Read through Andersen’s summary, then wade through some or all of Fischer’s original.

It’s really very interesting to see the data for housing and rents charted over a long period of time. These data allowed Fischer to calculate how changes in employment or rates of new construction would impact rents in the city.

Here’s Fischer’s own conclusion:

San Francisco is an expensive city because it is an affluent city with a growing population and no easily available land for development. Sonja Trauss is right that building more housing would reduce rents of both high- and low-end apartments. Tim Redmond is right that building enough housing to make much of a dent in prices would change the visual character of most streets, although the result could be more like Barcelona than like the Hong Kong that he fears. The unsettled question is which of these is the higher priority.

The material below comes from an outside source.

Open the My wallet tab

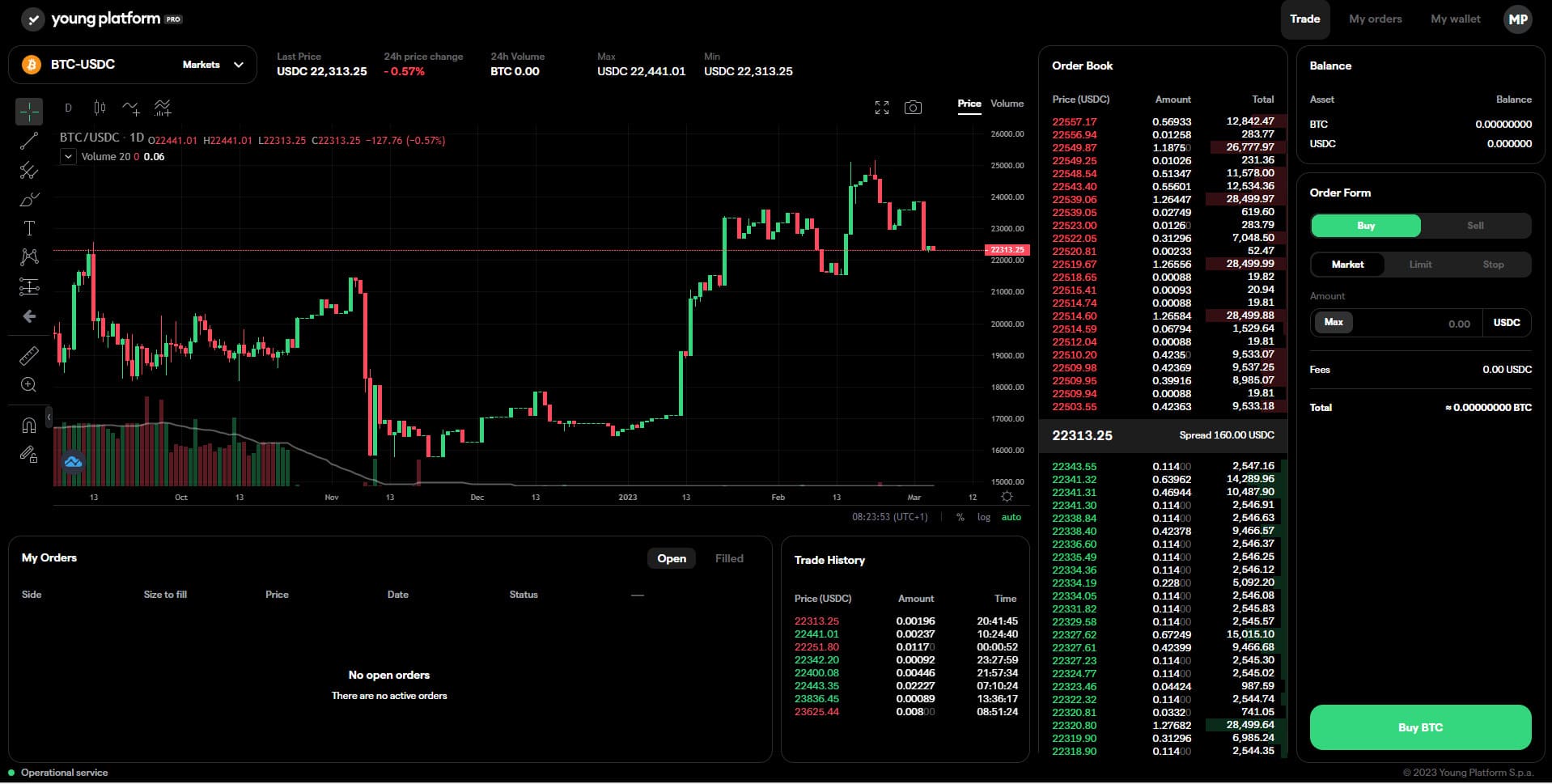1455,19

Building enough housing to roll back prices to the “good old days” is probably not realistic, because the necessary construction rates were never achieved even when planning and zoning were considerably less restrictive than they are now. Building enough to compensate for the growing economy is a somewhat more realistic goal and would keep things from getting worse.

In the long run, San Francisco’s CPI-adjusted average income is growing by 1.72% per year, and the number of employed people is growing by 0.326% per year, which together (if you believe the first model) will raise CPI-adjusted housing costs by 3.8% per year. Therefore, if price stability is the goal, the city and its citizens should try to increase the housing supply by an average of 1.5% per year (which is about 3.75 times the general rate since 1975, and with the current inventory would mean 5700 units per year). If visual stability is the goal instead, prices will probably continue to rise uncontrollably.

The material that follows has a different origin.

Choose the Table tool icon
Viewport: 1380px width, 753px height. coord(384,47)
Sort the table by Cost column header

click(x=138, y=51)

Andersen boils it down to a couple of simple sentences:

For the love of god, keep adding homes. Keep adding homes so things don’t get any worse and you’re not trapped in a lose-lose-lose shitstorm like San Francisco.

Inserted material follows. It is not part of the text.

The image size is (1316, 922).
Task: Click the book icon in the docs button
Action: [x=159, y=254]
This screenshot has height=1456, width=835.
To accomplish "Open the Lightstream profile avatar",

You can download Fischer’s data if you want to mess with the numbers yourself.

San Francisco vote puts spotlight on vacation rentals

Voters in San Francisco will have their say on Proposition F, a ballot issue that would attempt to clamp down on short-term vacation rentals. The public debate over the measure, which is widely known as the “Airbnb Initiative,” mirrors the debates here in Honolulu over transient vacation rentals. Despite the focus on Airbnb, the new restrictions would also hit property owners who rent through VRBO, HomeAaway, and other services.

If approved, the initiative would not established a ban on short-term rentals, but would put a cap of 75 rental days per year for residential properties, and add reporting requirements.

The Los Angeles Times has a good story today reviewing the pros and cons of the initiative (“San Francisco residents to vote on contentious Prop. F targeting Airbnb“).

The argument in favor of Proposition F is grounded in the belief that short-term rentals hurt the city’s already limited housing supply. Rents in San Francisco have already skyrocketed, with the median price of a one-bedroom apartment tipping into $4,000 a month. If homeowners can make more money renting out their units weeks at a time, why bother with long-term tenants?

Opponents say the reporting requirements would be too intrusive, and the 75-day limit would do nothing to address the housing crisis.

Airbnb has reportedly pumped more than $8 million into the campaign against Proposition F, and deployed a high-powered political strategist.

For those of us far from the battleground, the LA Times also provided a concise summary of the issues (“Everything you need to know about San Francisco’s Airbnb ballot measure“).

Whatever the outcome, political lessons learned in this campaign will undoubtedly inform the ongoing political fights over vacation rentals here and across the country.